Are… are we playing now? Is this fun?
I know they have to make money, and flogging Lego blocks to corporations for inflated sums under the guise of team building is a genius strategy and full props to the marketing team who came up with it. But it’s not play and there’s something quite sinister about the idea that this most sacred, most human, of human pastimes can be packaged in this way.
But! You know what is play? Filling your billiard room with earthworms.
So, Charles Darwin, right. He’s the dude with the evolution and what have you. But he was also absolutely obsessed with worms.

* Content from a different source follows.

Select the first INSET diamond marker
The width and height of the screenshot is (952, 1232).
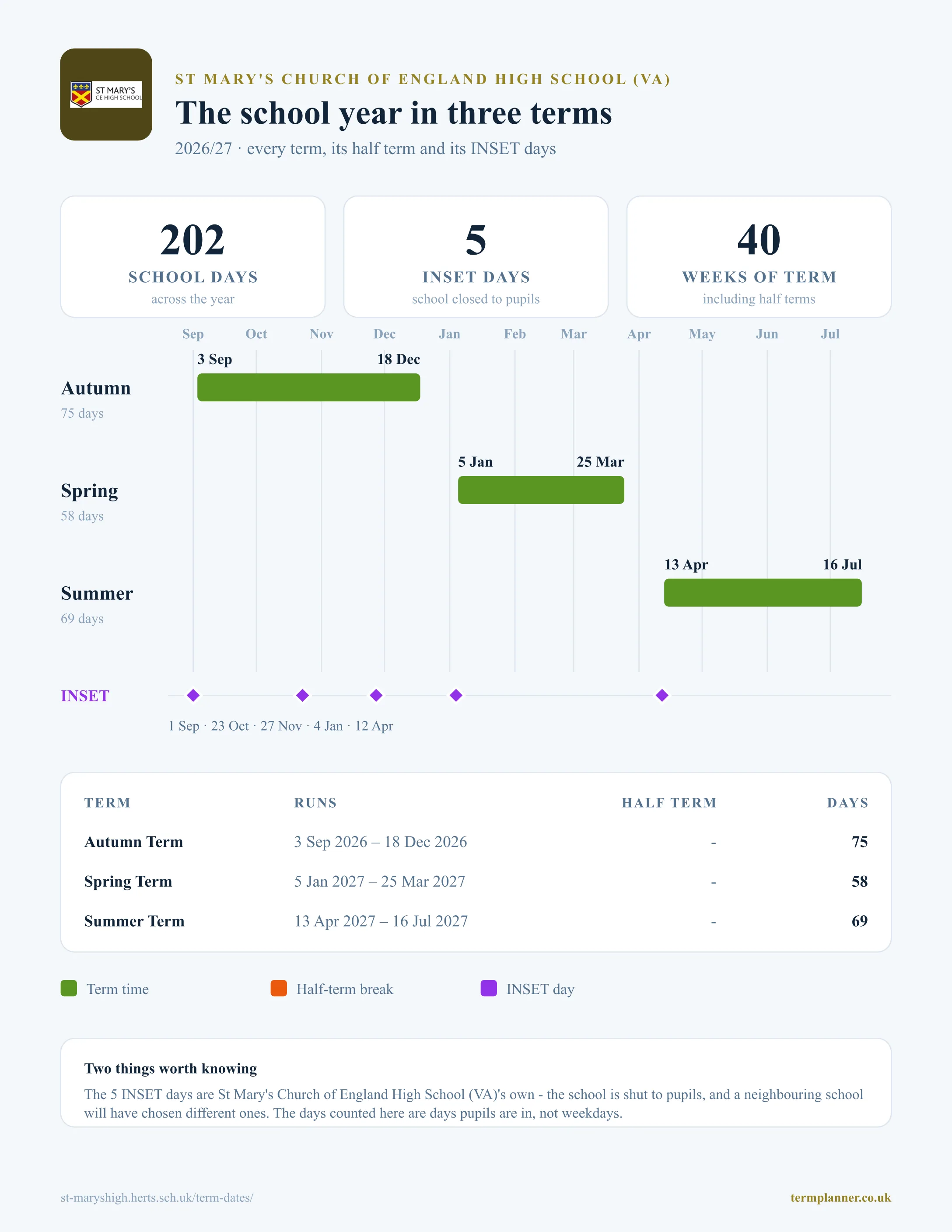[193, 695]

So much so that he filled his billard room with earthworms, which is exactly what I would do if I, too, had a billiard room.

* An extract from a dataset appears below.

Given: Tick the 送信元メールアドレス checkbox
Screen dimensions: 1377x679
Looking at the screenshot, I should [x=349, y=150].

He spent years letting them live rent-free in his home, during which time he composed music especially for them to see how they would respond, shone lights at them to see if they danced, generally hung out with them like they were all friends.
Anyhoo, over the years, many people have pondered that what this actually means is that we should all do more stuff, just like Darwin. “Slow motion multitasking” is what economist and author Tim Harford calls it. But I’m not convinced. I prefer to think what Charles Darwin was doing is what we at Writers’ HQ like to call dicking about.

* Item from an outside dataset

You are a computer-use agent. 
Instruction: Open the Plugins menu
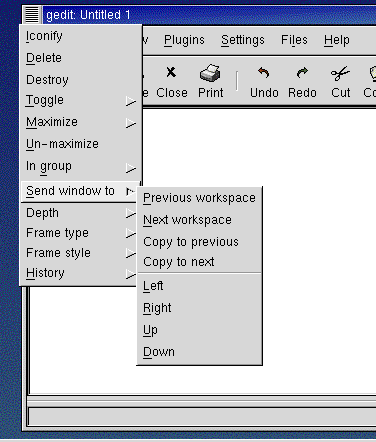tap(184, 40)

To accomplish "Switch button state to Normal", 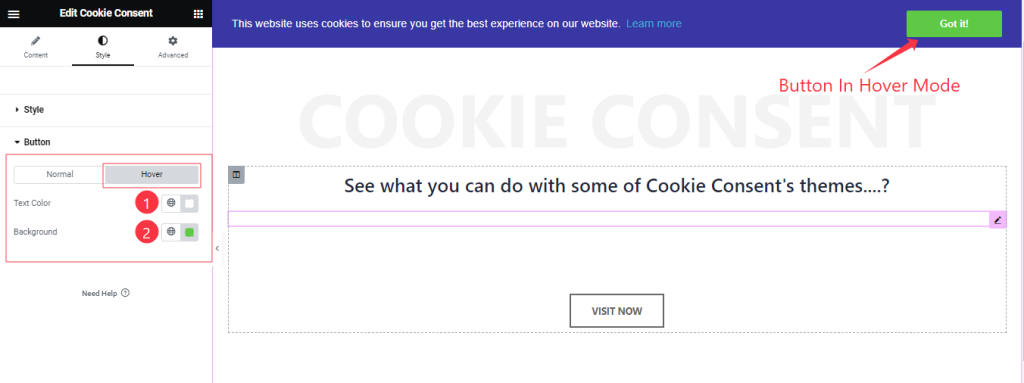I will [x=59, y=175].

He was curious about a thing and so he kept exploring and poking at a thing with no specific end goal in mind. His curiosity was enough to warrant years of intense and weird exploring and poking. I like to picture him having a jolly nice time in the process, hanging out with his wormy friends and just, ya know, vibing. In a way, it’s almost unfortunate that his decades of earthworms-in-the-billiard-room led to a seminal book in the history of human understanding of the world, The Formation of Vegetable Mould Through the Action of Worms, With Observations on Their Habits, often shortened to just Worms.
Because this kind of dicking about can lead to Really Big Good Things, it’s very easy to lose sight of the directionlessness of the original dicking about and, much like Tim Harford, LinkedIn-ify it.
Of course, it’s interesting to ask why we play, but it also doesn’t really matter. In his essay, Graeber says: “Why does the existence of action carried out for the sheer pleasure of acting, the exertion of powers for the sheer pleasure of exerting them, strike us as mysterious? What does it tell us about ourselves that we instinctively assume that it is?”
I’d like to add: what does it tell us about ourselves that we struggle to conceive of acting out of sheer pleasure without desperately trying to ascribe another purpose to it?
We can ask ourselves why we play, but to set out to play with a purpose is counterintuitive. We play because it’s fun. That’s the long and the short of it.
And so then, when writing stops being fun or becomes stressful, or when we find ourselves in the downward spiral of hating what we write and feeling bad when we write and then feeling bad for not writing, it is worth coming back to this original place: we write because it’s fun, because we enjoy it, because it’s playful, and you are allowed to enjoy things for no other reason than you enjoy them.
Writing shouldn’t be a chore. Sure, sometimes it’s hard but writing is an exploration of the deepest parts of what it means to be human. It’s at once absurd, ephemeral and vital. It’s powerful work and it’s all too easy to get bogged down in our own sense of seriousness. But when we bring the joy, the rest follows easily (ish).
All of which is to say, somewhat confusingly if you’ve ever read our logo: start dicking about and go write.